**Excerpted passage:**
Proxmox 4.2 DRBD: Node does not reconnect after reboot/connection loss

Discussion in 'Proxmox VE: Installation and configuration' started by Jospeh Huber, Sep 30, 2016.

Tags:
  1. Jospeh Huber

    Jospeh Huber Member

    Joined:
    Apr 18, 2016
    Messages:
    52
    Likes Received:
    2
    Hello all,

    I am new to DRBD but not new to ProxMox ;-)
    We have a 3 Node DRBD9 Cluster setup with Proxmox 4.2 like it is described in the Wiki article here https://pve.proxmox.com/wiki/DRBD9.
    MyVersions: proxmox-ve: 4.2-64 (running kernel: 4.4.16-1-pve),drbdmanage: 0.97-1

    The drbd9 storage is available and I have two LXC containers with HA in it. HA-Migration and Fail-Over works as expected.
    But if one node gets restarted or a connection loss happens it never connects to DRDB again.
    I have also setup the "post-up drbdadm adjust all" in /etc/network/interfaces.
    In the Wiki is described that a "drbdadm adjust all or drbdadm adjust-with-progress all" should do the job... but not for me. It does nothing even if it is manualy invoked
    Also, I did not find anything here https://www.drbd.org/en/doc/users-guide-90/s-node-failure.
    If I recreate the VMs out of a backup everything is fine again, but I think this is not the way to solve the problem ;-)

    Any ideas?

**Exercise:** In the forum post about DRBD nodes not reconnecting, what line was added to /etc/network/interfaces?

**Data excerpt:**
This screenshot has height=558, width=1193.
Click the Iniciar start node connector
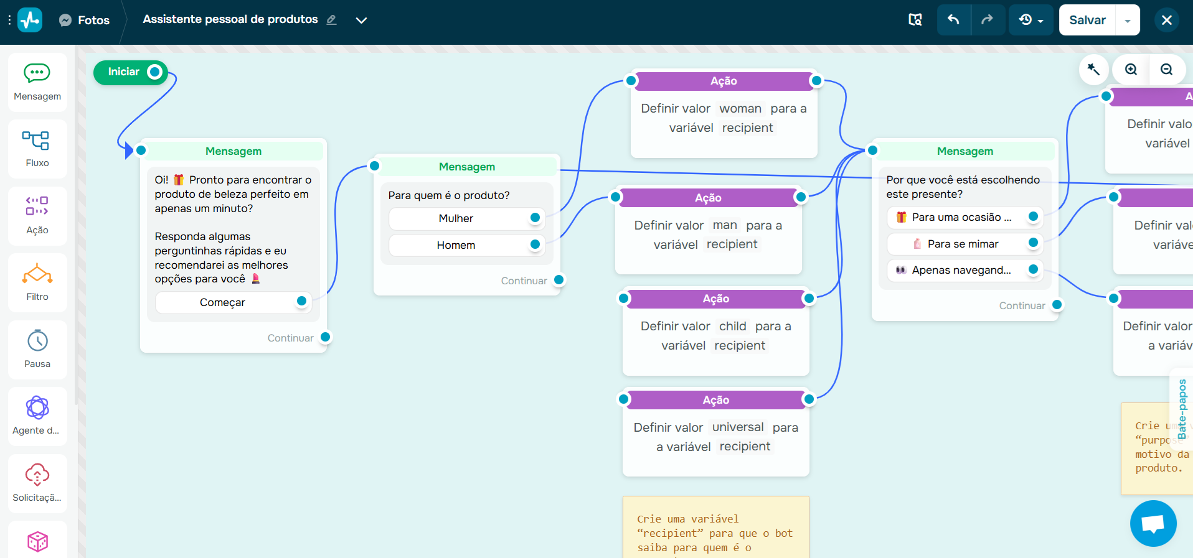point(154,72)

**Answer for the task:** post-up drbdadm adjust all